The one thing that gets my goat in these discussions is the passive-aggressive approach of some of those of the sceptical persuasion. The OP makes it fairly clear that we have little to no conscious control over our response to the placebo effect (assuming, for the moment, that this is the key mechanism in play). Yet the sceptics' approach is often 'you heard this, but I didn't'. The subtext is always, 'I have more control over my irrational impulses than you'. (The crafty ones depersonalise it so: 'some people say they heard a difference, so I tried it for myself and heard none'. It's the same, just nicely dressed up).

Firstly, if the paper referred to by the OP is correct, they simply don't have 'more control', so they are, in claiming this, indicating their propensity for self-delusion just as much as the rest of us.

Secondly, if they hear nothing, perhaps that is because their subconscious biases suppress any perception changes. Again, a failure to acknowledge this possibility betrays a lack of self-awareness similar to that which they, indirectly, accuse the 'hearers' of.

A little more humility on the part of the sceptics, and a little more mutual respect, would take a lot of the heat out of these arguments. It'll never happen though.

As you were, chaps.
 
And you forgot the money factor, Sue. There is always bias when it is involved in anything.
Whenever you purchase an expensive item you expect the thing to be very good.
 
A little more humility on the part of the sceptics, and a little more mutual respect, would take a lot of the heat out of these arguments. It'll never happen though.

A little more humility, willingness to question and learn, curiosity and an open mind on the part of the believers, and a little more mutual respect, would take a lot of the heat out of these arguments. It'll never happen though.
 
The OP makes it fairly clear that we have little to no conscious control over our response to the placebo effect (assuming, for the moment, that this is the key mechanism in play). Yet the sceptics' approach is often 'you heard this, but I didn't'.

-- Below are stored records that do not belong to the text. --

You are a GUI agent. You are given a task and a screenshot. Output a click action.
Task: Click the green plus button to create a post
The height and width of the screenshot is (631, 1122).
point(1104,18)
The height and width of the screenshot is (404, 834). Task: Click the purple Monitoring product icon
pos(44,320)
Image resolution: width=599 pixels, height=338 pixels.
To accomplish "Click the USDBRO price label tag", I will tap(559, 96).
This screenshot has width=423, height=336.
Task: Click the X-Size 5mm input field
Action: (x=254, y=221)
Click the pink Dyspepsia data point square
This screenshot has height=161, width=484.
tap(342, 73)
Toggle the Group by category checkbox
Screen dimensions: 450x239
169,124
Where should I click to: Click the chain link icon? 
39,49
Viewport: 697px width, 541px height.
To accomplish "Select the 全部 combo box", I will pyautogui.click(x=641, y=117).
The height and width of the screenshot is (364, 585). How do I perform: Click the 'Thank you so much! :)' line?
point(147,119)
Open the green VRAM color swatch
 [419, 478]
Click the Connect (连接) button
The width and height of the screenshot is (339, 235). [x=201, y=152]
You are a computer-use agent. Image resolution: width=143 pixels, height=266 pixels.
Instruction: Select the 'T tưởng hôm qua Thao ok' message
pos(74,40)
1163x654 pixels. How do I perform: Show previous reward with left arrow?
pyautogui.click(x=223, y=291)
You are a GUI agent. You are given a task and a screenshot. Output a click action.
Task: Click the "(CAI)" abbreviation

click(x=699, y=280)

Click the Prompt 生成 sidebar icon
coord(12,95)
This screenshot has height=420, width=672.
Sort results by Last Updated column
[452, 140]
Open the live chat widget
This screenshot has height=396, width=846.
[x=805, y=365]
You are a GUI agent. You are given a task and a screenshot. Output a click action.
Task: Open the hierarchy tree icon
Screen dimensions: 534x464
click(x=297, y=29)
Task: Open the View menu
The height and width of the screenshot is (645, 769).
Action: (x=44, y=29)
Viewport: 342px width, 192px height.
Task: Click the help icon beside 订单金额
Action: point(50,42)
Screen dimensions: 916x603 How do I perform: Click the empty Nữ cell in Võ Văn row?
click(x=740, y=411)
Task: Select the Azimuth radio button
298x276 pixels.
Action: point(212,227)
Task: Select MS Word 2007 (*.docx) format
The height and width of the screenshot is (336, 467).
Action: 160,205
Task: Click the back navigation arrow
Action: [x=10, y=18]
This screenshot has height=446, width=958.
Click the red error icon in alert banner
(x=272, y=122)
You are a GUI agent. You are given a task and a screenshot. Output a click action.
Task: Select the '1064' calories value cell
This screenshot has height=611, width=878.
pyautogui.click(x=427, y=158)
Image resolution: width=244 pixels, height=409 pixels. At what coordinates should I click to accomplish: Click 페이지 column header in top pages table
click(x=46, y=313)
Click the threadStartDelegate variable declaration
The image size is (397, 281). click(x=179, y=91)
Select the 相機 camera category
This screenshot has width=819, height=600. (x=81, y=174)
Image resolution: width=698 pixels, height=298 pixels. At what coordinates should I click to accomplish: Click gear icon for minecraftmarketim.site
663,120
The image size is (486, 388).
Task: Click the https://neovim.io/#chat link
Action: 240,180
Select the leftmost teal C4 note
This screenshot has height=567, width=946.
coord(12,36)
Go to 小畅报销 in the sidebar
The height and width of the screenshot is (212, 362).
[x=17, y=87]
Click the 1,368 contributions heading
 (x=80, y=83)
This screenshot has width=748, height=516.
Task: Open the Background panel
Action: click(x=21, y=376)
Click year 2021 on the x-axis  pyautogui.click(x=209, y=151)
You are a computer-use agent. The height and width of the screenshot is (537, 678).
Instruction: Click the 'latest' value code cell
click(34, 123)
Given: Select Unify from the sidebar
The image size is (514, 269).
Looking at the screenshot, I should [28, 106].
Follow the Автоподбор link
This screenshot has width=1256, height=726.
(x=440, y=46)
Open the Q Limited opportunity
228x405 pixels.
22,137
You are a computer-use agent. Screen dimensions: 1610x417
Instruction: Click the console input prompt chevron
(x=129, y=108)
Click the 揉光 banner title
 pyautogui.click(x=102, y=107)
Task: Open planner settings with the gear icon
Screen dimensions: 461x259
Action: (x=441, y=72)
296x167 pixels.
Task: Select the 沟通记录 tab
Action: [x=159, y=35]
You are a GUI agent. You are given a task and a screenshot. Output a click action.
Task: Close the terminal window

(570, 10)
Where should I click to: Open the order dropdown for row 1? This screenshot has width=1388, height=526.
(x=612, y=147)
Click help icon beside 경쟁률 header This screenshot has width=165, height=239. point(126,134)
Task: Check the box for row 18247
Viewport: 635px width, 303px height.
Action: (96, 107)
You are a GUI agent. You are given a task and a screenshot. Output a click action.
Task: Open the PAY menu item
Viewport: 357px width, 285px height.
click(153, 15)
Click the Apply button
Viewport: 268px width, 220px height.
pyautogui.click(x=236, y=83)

Not my approach, and I think I count myself as sceptic. The whole point is that we DO hear differences for all sorts of reasons, many of them non-technical. So the scepticism is not over whether a difference is heard, but over the reasons for that, and whether that difference disappears in controlled blind test experiments.

Tim
 
I agree that some of this is, in the end about 2 interconnected things, money and self delusion. I clearly recall how stupid I felt when I paid for this and that and later found it did no more, sometimes less than a cheaper product. And no-one likes to have it implied that they have been conned or, maybe, that they have been a bit thick. But that is not a very useful part of this debate. For me it is part of an interest in the power of the human brain, and the myriad things going on 'up there' that the conscious mind has no awareness of. It was probably daft of me to expect this to be neutral territory for discussion, but let's see where it goes:confused:
 
Good luck with your 'debate'.

By the way, cables can make such a glaringly obvious difference that it's not a case of using science to prove that all such claims are a manifestation of our minds, it's more a case of understanding that science can't yet show what we can hear so we need better science and better measurements to corroborate it.
I don't think you understood the OP at all. No-one is trying to prove that all cable differences are....etc. OFC some cables sound different, speaker cable quite obviously so, even when DB tested, and the why of that is another debate. The suggestion is that where the known, legitimate and well documented science supports the idea that an 'x type' cable should not make any difference to the sound, why do some people insist that it does. The OP suggests that here is a path to a possible understanding of that phenomena.
Other paths are available.
maybe.
 
Honestly, the only interesting part of these threads is the inane drama of watching people with nothing better to do get wound up and wagering with yourself who gets thread-blocked or a 30 day forum blackout -or worse- because of the bunghole's northern migration.
Pro Tip: usernames beginning with 'The' are always a safe bet.